Escambau tem duas acepções básicas. A primeira e mais empregada é a de “mais um monte de coisas”, um “et cetera.” informal e enfático. Refere-se a um conjunto alargado de coisas, mencionadas ou para além das já mencionadas. Exemplo: Saiu de férias levando barraca de camping, fogareiro, papagaio e o escambau. A segunda acepção faz de escambau uma espécie de interjeição de negação, substituindo palavrões em frases como esta: Vítima da sociedade, o fulaninho? Vítima o escambau!
Trova do cordel de Josenir de Lacerda:
Bater fofo é não cumprir
Etecetera é escambau
Sujar muito é encardir
Quem acusa, cai de pau
Confusão é funaré
Carta curinga é melé
Atacar é só de mau.
10. Distreinado
Sentido no cearês: sem graça, encabulado. Exemplo: Depois que fez esta besteira, ficou todo distreinado.
Trova de Josenir de Lacerda, famosa cordelista.
Se o sujeito tá confuso
Tristonho e encabulado
Com vergonha, constrangido
Feito um cão escorraçado
Tem gente que olha e diz:
- Aquele pobre infeliz
Tá sem graça, "distrenado".
11. Xeleléu
Sinônimos: a) babão; baba ovo, adulador, capacho, chaleira, escova botas; lambe-botas.
b) caminhão pau de arara, de retirantes nordestinos.
O termo xeleléu é muito usado também no Rio Grande do Norte e tem um efeito bastante expressivo.
Verso de Josenir de Lacerda, poetisa multicitada:
A rede velha é fianga
Com raiva é aporrinhado
Careta feia é muganga
Baitinga é mesmo o viado
Bajulador, xeleléu
Sem jeito é malemanhado.
12. Ispiricute
Origem: Influência da presença dos soldados norte-americanos no Ceará. Durante a Segunda Grande Guerra, os americanos usaram durante alguns anos a Base Aérea de Fortaleza como ponto de apoio antes da viagem para o Norte da África e o sul da Itália. Havia as famosas Garotas Coca-Cola, meninas da sociedade local que nos finais de semana se aprontavam para paquerar com os garbosos pilotos e oficiais americanos.
Origem provável: vem do inglês "she's pretty cute". Usado no Nordeste e termo muito comum no Ceará. Sentidos; Desinibida, faceira, bonitinha, faceira, vaidosa. O termo foi usado no filme Cine Holliúdy de Halder Gomes.

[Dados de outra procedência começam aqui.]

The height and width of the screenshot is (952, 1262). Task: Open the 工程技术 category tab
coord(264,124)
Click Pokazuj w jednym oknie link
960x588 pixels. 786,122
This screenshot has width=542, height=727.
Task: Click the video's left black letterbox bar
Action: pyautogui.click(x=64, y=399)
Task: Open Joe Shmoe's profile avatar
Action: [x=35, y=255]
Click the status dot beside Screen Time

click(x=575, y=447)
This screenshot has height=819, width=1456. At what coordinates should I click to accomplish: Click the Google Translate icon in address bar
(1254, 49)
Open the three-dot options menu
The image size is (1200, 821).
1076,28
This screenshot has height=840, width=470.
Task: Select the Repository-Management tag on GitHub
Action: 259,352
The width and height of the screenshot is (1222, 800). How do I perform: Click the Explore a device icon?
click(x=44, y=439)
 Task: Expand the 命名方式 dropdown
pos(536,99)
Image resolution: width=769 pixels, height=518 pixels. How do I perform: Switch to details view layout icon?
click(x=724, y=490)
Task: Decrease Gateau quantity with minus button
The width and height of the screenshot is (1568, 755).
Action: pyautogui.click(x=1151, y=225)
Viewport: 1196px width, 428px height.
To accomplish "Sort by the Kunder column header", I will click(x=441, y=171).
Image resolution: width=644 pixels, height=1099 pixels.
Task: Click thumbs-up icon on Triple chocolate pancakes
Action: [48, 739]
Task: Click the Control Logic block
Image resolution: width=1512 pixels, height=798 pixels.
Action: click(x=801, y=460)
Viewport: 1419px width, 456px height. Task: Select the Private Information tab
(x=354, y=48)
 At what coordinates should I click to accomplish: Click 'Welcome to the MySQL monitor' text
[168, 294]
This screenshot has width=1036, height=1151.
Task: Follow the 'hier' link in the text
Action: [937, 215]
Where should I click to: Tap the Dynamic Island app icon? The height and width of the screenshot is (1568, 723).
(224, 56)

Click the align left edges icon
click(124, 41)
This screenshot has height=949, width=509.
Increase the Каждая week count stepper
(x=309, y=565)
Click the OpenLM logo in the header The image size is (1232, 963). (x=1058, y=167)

Mais um estrofe de Josenir de Lacerda, multirreferenciada cordelista:
Se cheia de babailoque
É ispiricute ou dondoca
Ligeiro é “que nem um traque”
Agachado é tá de coca
Sem rumo é desembestado
O faminto é esguerado
Bolha na pele é papoca.
13. Abiúdo
Tem sentido pejorativo. É a corruptela de abelhudo (palavra dicionarizada). Trata-se de pessoa curiosa, que quer saber de tudo, fofoqueiro, intrometido, indiscreto, curioso, importuno, indivíduo que se mete nas conversas, dar palpites na vida dos outros. Exemplo: Essa menina é muito abiúda.
É do cordelista Henrique César Pinheiro este verso:
Ele não é diferente
É também muito abiúdo
Se faz de abirobado
Para se meter em tudo
Também só vive melado
Fedorento, bem imundo.
14. Ruçara
Talvez venha de juçara,(palmeira delgada e alta). O vocábulo é usado por Pedro Nava, que é de origem cearense, no livro Chão de Ferro.
Significa “coceira de origem alérgica. É o comichão produzido pelo contato com diversas espécies de planta com a pele humana, por exemplo com a ramagem do feijão, com o arrozal, milharal, com cipó de fogo.
Ruçara está catalogada entre as doenças que somente nordestino tem, como dores nos quartos, dor nas juntas, difluço, espinhela caída, tosse de cachorro, gastura, dor de viado, vista cansada, estalecido, doença nos nervos, fervião no corpo, passamento, nó nas tripa, frieira,dordói, remela nos zói, curuba, pito frouxo. O cordelista Henrique César Pinheiro registra as dificuldades para se reconhecer doença de nordestino:
Sem conhecer nossa língua
E as doenças tropicais
Que em muitas medicinas
Não faz parte dos anais
Além das dificuldades
Das falas regionais.
Moco, tosse de cachorro,
Caduquice, pé inchado,
Queimadeira, farnizim,
Brotoeja, empazinado,
Ruçara, canela triada,
Vento caído, empachado.
15. Catrevagem
Derivado de catervagem, de caterva (grupo de pessoas, de animais ou de coisas, de pessoas ordinárias, desordeiras, malta, súcia). Três sentidos: a) grande quantidade de objetos; sobras de material de construção; sucata; objetos sucateados. Coisas em desuso, sem serventia. Resto de coisas velhas reunida em determinado lugar. b) reunião informal, encontro casual, bate-papo divertido, animado. c) mulher feia, magra, que ninguém quer mais.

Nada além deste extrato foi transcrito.